И вдруг сквозь рыночное многоцветье прорезался темный силуэт – тот самый, который она толком и не разглядела, зато сразу же узнала. Темный человек стоял поодаль, у лотка с приправами, и смотрел прямо на нее. Он, в отличие от всех остальных, точно ее заметил, и глядел в упор. От этого сразу стало неуютно – чужой взгляд сковывает, выхватывает из свободного пространства, запирает в тесную клетку своего внимания. И темный человек, как будто подтверждая, что он прекрасно понимает это, спокойно ей кивнул.
В голове сразу всколыхнулись истории, которыми пугали и одноклассницы, и телевизор, но особенно – бабушка. Мир бабушки был самым опасным, маньяки манили из-под парковых лип, представлялись знакомыми дядями за дверью, завлекали доверчивых детей конфетами и котятами. И сейчас она готова была поверить в этот зловещий мир. Темный человек, кажется, следил за ней, и у него было такое резкое, сухое, ничего хорошего не предвещающее лицо – наконец-то ей удалось его разглядеть. Его затеняла шляпа, а блики от той самой витрины-аквариума падали на щетинистые щеки то так, то эдак, и лицо изменялось, точно у познавшего тайну перевоплощения злого колдуна…
Женщина с сумкой на колесиках, из которой ронял холодные слезы букет зелени, заслонила ее, и она кинулась бежать. Пролетели мимо торговые ряды, и перед ней выросли каменные стены самой, должно быть, древней части города. Успев на бегу восхищенно потрогать отполированный камень, она юркнула в переулок.

Улицы стали такими узкими, что, казалось, раскинь руки – и зацепишься за стены, застрянешь на полном скаку. В этом лабиринте из потемневшего от времени камня терялось ощущение пространства, и только по напряжению в ногах, там, где длинная острая косточка перекатывается прямо под кожей, можно было понять, что дорога идет наверх. А над головой, там, где нельзя жить, потому что это сказка, это то, что существует только на снимках пожирающих мир фотоаппаратами туристов – там развешивали белье, поливали цветы, болтали по телефону, готовили обед. И теперь бежать хотелось не от темного человека – он старый, высох на солнце, он не догонит, устанет, забудет. Бежать хотелось от счастья тех, кому повезло жить здесь, чтобы не шевелилась в груди жадная зависть.

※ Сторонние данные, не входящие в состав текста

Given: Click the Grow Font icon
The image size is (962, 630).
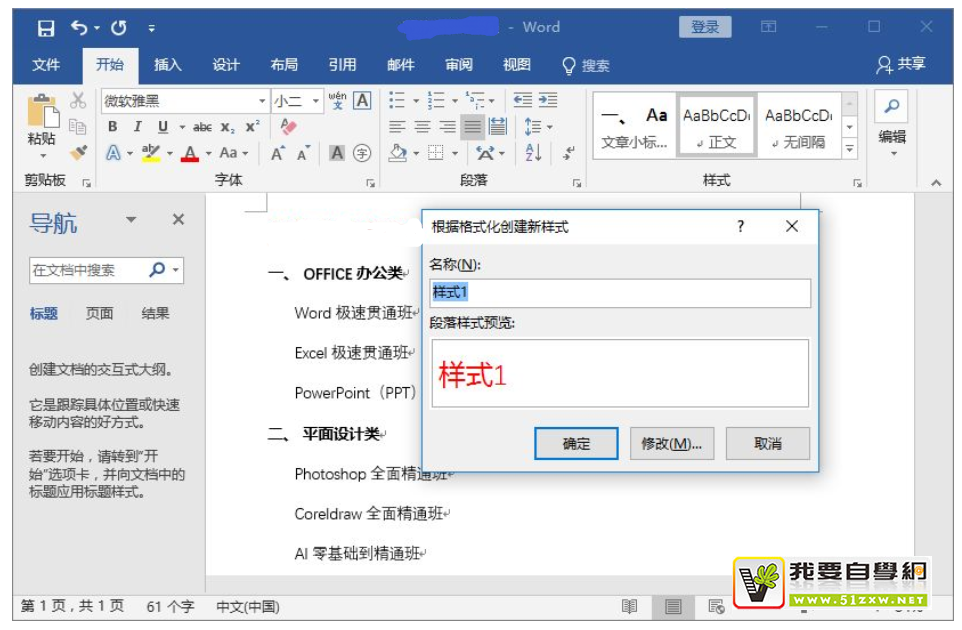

И каменный лабиринт вдруг оборвался, выпустив ее на гору, к подножию которой он прилип давно и надежно. Ступеньки из известняка ползли наверх, пробиваясь сквозь жесткую траву. А в стороне, немного правее и выше, угадывались белесые контуры каких-то развалин, сточенных веками до еле заметного выступа. Может быть, здесь был когда-то дом древних римлян. Ведь все древнее построили они. И жили они везде, ходили по своим гулким мраморным домам, завернувшись в тогу, раскатывали по бескрайней империи ковры ровных каменных дорог. Одного хотелось белым, холодным римлянам – чтобы их запомнили. И чтобы даже ее, проносящуюся мимо развалин, пробрал холодок их ископаемого величия…
Она отнеслась к наследию римлян не очень почтительно – взобралась на белый каменный пенек, когда-то бывший, наверное, колонной, чтобы получше рассмотреть город внизу. Сейчас он был достаточно далеко, чтобы видеть крыши и кроны не по отдельности, а как многоцветную мозаику, и достаточно близко, чтобы не испугаться высоты. На одной из крыш, прилепившихся прямо к горе, стояла коза. Судя по ее фарфоровой неподвижности, она и сама была удивлена тем, куда ее занесло. А дальше, за козой, за крышами, за пушистыми соснами, обрамлявшими побережье, сверкал зеленым глазом залив. Городок оказался совсем маленьким, а потерявшееся море – вот оно, рукой подать. И противоположная сторона, та, в которую нужно идти к гостинице – она слева. Определенно слева.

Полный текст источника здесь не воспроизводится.